The Oxford Local History Association organised a valuable study day on 20 November to consider the importance of Henley and the River Thames. Talks in the morning on a number of topics relevant to the theme were held in the atmospheric upper room of the Chantry House in the town, which itself turned out to be highly relevant to the theme. Over thirty people participated in the event.

The first talk, by Robert Peberdy,  examined economic exploitation of the non-tidal river, under three headings: fisheries, grain milling and transportation of goods. He explained how fisheries, plotted from Domesday Book references and concerned essentially with eels, were owned predominantly by high-status members of society,  and involved substantial investment, although in competition with sea fisheries and probably not of great economic significance. He examined milling on the Thames by reference to similar activities on other waterways, pointing out how the islands in the Thames proved important in the siting of mills and creating an adequate flow to work milling machinery. On transportation, Robert offered the hypothesis that for a period of two hundred years after the Black Death in the mid-fourteenth century, when through passage of goods between London and Oxford ceased, Henley was the centre for trans-shipment to animal transport. It still remained a significant entrepot in the trade in timber and malt until the advent of the railways in the mid-nineteenth century.

Simon Wenham, who had previously written a history of Salters of Oxford, gave a lively and well-illustrated talk on the history of the Hobbs boating firm in Henley. He explored its origins in the nineteenth century, in wharfage and boat building. and connections with the history of drink in the town, the firm’s founder, Harry Hobbs, having kept the Ship Inn on Wharfe Lane. Simon emphasised the importance of the next generation, led by William Hobbs, in developing the town,  of which William was a leading citizen right up to the end of the Second World War.  The talk was rich in social and economic detail, including the firm’s property dealing. As well as involvement with the regatta and supplying hire boats, the story was brought right up to date,  with the hospitality business operated by the present generation of the Hobbs family.

The morning concluded with fascinating talks by Ruth Gibson and Kathryn Davies on the Chantry House and the Red Lion respectively. The construction of both buildings has recently been dendro-dated to the 1470s, suggesting that they were very likely part of the same overall development. Ruth explained by reference to details of the building’s construction that notwithstanding the name by which it is commonly known, the original purpose of the Chantry House was for storage and transhipment of traded goods. However, a   century after its construction, the building’s top floor began to be used as the town’s schoolroom. Kathryn described how renovation work under the Red Lion’s new owner is causing new questions to be asked about the evolution of the building, as one of the most important of the town’s hostelries.

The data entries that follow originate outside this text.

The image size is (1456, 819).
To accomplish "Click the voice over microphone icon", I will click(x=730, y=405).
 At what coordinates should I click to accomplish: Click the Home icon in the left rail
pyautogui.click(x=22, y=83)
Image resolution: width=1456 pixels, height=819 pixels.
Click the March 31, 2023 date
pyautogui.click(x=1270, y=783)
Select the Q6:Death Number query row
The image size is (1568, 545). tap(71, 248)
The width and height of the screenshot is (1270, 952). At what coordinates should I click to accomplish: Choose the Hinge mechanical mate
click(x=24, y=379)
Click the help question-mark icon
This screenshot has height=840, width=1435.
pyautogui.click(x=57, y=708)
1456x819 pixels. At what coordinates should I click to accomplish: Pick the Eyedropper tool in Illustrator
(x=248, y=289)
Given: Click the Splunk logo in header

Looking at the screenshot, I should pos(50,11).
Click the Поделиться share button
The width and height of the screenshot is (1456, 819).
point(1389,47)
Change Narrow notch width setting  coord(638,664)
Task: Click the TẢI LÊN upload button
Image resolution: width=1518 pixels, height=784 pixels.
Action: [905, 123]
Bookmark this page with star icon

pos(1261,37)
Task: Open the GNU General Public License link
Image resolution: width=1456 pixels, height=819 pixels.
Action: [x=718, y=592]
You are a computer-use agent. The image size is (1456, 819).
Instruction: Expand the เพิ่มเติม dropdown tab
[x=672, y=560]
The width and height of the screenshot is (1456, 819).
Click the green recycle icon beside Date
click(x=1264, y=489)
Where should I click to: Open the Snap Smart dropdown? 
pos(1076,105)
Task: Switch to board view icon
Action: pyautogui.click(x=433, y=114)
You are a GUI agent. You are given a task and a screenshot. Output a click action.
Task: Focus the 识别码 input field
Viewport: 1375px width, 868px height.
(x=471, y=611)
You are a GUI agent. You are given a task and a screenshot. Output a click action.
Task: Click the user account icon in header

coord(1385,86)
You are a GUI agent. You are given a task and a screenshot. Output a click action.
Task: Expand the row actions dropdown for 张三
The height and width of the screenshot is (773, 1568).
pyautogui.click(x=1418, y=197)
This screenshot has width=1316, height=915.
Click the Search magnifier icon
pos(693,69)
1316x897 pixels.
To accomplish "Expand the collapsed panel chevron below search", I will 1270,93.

In the afternoon, Simon Townley, editor of the Victoria County history volume, Henley-on-Thames and Environs, and author of the book on Henley in the ‘England’s Past for Everyone’ series, led a historical guided tour starting in St Mary’s churchyard. Simon took into account the results of recent research, including ‘dendro’ dates for a number of timber-framed buildings in the town, and the town’s southern suburbs in Victorian and Edwardian times.